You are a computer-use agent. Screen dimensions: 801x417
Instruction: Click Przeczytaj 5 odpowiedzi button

***

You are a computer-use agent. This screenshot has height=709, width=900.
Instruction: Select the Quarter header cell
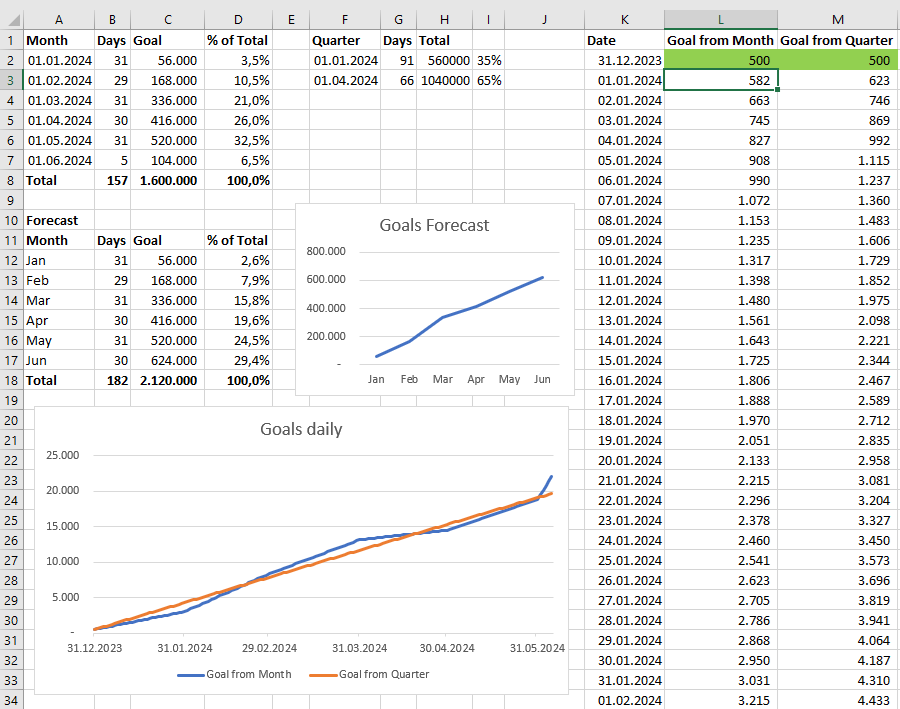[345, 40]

***

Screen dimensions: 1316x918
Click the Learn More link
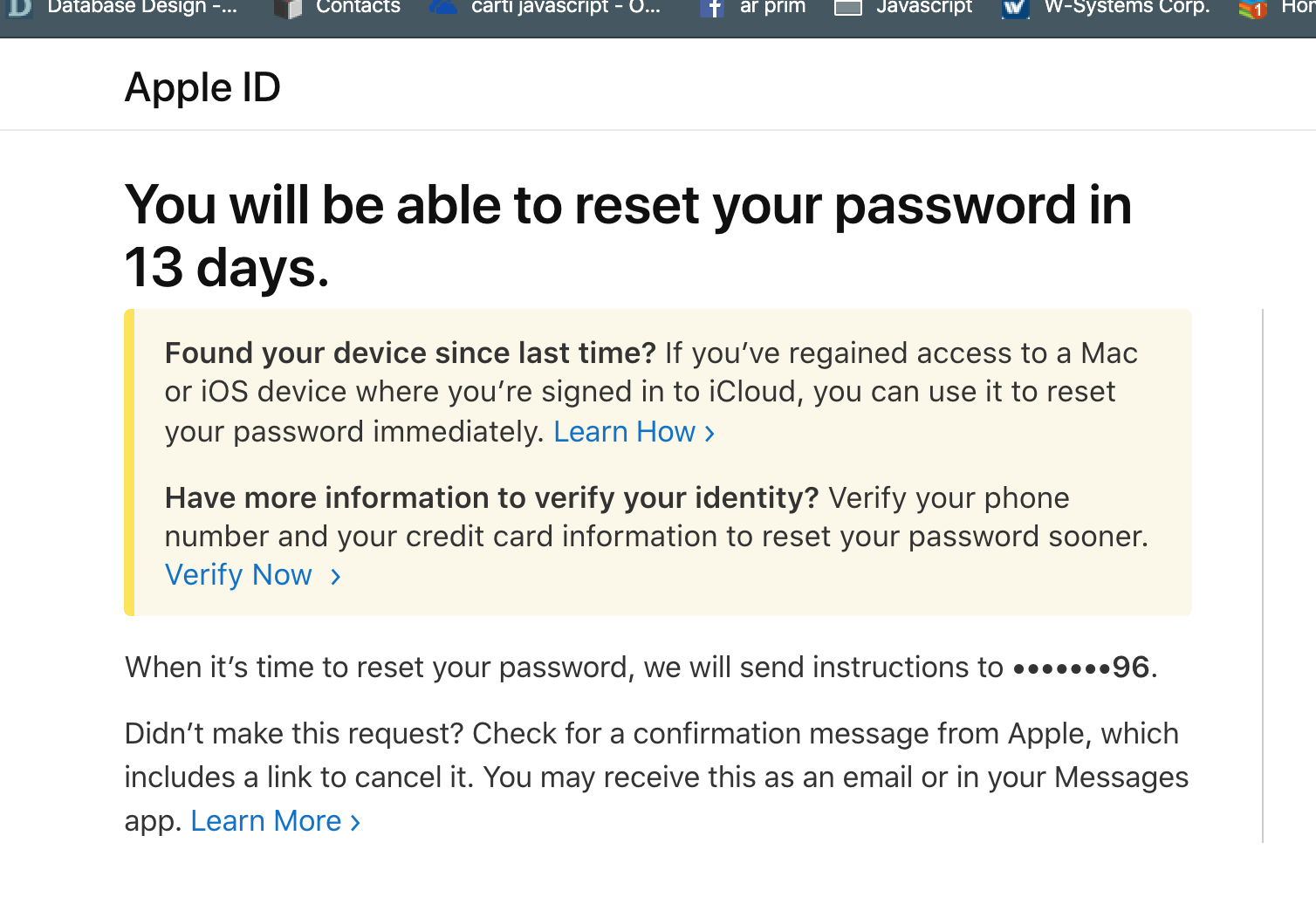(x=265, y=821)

***

## [Activity]
Of the lines above, retype only those from the line containing "You are a computer-use agent. Screen" through the line containing "Instruction: Click Przeczytaj", including both, exactly.

## [Output for this task]
You are a computer-use agent. Screen dimensions: 801x417
Instruction: Click Przeczytaj 5 odpowiedzi button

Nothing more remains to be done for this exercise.